> **Information supplied**
- Opening Delimiter -

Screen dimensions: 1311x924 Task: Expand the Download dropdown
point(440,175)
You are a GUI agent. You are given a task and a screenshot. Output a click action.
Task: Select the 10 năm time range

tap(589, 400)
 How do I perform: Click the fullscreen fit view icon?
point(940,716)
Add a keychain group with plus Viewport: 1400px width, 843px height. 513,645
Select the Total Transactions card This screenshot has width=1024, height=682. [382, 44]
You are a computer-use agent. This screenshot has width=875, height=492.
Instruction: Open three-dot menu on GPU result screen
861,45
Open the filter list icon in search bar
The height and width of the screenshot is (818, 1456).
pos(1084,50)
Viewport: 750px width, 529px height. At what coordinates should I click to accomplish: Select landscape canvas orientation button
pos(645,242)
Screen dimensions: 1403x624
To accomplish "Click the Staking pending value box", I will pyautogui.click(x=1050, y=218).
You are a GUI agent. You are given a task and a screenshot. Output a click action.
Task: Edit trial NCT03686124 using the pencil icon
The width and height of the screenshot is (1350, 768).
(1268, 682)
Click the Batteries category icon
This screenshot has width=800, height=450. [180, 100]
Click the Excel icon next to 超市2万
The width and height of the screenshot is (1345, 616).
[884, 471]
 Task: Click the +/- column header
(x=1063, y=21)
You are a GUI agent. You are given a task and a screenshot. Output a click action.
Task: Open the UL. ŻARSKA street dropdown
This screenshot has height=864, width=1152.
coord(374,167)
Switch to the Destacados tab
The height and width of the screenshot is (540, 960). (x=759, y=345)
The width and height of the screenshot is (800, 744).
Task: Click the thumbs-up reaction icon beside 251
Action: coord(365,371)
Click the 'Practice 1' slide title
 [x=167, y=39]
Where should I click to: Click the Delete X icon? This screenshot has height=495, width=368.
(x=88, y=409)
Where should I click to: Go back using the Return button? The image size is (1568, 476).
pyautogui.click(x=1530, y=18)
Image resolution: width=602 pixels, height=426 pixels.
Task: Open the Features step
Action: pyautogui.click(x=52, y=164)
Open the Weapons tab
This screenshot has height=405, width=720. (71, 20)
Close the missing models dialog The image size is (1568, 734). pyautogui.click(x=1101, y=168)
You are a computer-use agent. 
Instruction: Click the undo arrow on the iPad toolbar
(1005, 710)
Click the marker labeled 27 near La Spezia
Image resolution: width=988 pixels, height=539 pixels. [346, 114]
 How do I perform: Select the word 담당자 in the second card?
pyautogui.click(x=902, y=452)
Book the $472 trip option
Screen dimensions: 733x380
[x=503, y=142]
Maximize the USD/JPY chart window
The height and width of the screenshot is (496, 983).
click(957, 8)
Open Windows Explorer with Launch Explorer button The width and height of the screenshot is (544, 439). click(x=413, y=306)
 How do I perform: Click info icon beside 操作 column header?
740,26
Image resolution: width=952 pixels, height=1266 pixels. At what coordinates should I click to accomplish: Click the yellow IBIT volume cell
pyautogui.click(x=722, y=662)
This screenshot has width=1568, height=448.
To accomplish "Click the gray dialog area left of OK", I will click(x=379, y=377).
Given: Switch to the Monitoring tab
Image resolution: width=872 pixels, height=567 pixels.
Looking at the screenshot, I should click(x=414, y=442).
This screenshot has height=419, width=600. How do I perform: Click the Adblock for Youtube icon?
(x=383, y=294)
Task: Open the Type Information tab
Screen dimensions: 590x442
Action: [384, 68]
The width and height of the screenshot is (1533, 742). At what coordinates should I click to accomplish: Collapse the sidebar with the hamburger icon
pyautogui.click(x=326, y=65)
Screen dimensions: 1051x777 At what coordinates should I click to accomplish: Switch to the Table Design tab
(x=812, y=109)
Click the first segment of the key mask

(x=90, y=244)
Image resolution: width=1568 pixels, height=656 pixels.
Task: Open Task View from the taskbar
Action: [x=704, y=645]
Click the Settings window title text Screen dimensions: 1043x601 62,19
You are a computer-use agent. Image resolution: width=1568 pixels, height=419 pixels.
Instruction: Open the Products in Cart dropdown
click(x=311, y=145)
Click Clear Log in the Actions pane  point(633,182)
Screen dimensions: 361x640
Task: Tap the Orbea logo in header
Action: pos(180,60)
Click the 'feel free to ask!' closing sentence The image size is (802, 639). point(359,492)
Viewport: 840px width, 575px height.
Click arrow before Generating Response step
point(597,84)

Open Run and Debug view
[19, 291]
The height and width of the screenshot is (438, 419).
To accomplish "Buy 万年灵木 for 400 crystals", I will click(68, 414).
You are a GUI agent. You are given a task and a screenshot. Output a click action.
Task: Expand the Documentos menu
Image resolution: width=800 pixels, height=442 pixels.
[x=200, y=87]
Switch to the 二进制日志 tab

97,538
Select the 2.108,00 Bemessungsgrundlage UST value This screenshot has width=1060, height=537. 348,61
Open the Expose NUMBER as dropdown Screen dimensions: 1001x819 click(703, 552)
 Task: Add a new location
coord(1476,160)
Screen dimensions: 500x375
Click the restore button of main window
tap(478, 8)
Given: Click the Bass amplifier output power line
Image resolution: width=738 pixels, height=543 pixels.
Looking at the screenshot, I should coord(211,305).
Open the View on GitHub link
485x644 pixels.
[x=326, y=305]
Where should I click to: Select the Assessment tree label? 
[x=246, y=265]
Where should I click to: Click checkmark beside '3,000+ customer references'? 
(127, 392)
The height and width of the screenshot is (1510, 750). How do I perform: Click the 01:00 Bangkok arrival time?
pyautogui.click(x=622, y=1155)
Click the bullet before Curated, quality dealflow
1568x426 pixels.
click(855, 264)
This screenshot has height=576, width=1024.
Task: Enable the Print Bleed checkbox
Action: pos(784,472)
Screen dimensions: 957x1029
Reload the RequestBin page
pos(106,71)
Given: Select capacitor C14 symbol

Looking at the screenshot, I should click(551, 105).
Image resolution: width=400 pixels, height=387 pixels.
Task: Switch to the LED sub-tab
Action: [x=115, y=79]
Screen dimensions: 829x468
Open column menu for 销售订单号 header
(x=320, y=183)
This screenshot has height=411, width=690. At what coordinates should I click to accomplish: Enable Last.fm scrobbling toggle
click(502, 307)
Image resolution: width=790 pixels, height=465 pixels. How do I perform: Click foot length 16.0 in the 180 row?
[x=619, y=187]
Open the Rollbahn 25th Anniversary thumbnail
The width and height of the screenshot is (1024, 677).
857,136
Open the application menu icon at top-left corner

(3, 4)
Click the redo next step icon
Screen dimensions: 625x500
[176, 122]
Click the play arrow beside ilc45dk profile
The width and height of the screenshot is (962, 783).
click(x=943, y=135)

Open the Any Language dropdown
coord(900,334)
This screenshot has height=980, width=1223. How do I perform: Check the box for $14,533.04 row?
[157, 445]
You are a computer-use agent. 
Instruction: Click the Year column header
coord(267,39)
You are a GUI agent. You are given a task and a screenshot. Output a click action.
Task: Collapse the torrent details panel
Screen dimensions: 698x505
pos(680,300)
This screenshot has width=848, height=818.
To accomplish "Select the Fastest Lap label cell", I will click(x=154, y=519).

- Closing Delimiter -

Whenever the word "will" shows up in a line above, copy that line.

To accomplish "Click the Staking pending value box", I will pyautogui.click(x=1050, y=218).
To accomplish "Click the gray dialog area left of OK", I will click(x=379, y=377).
To accomplish "Buy 万年灵木 for 400 crystals", I will click(68, 414).
To accomplish "Select the Fastest Lap label cell", I will click(x=154, y=519).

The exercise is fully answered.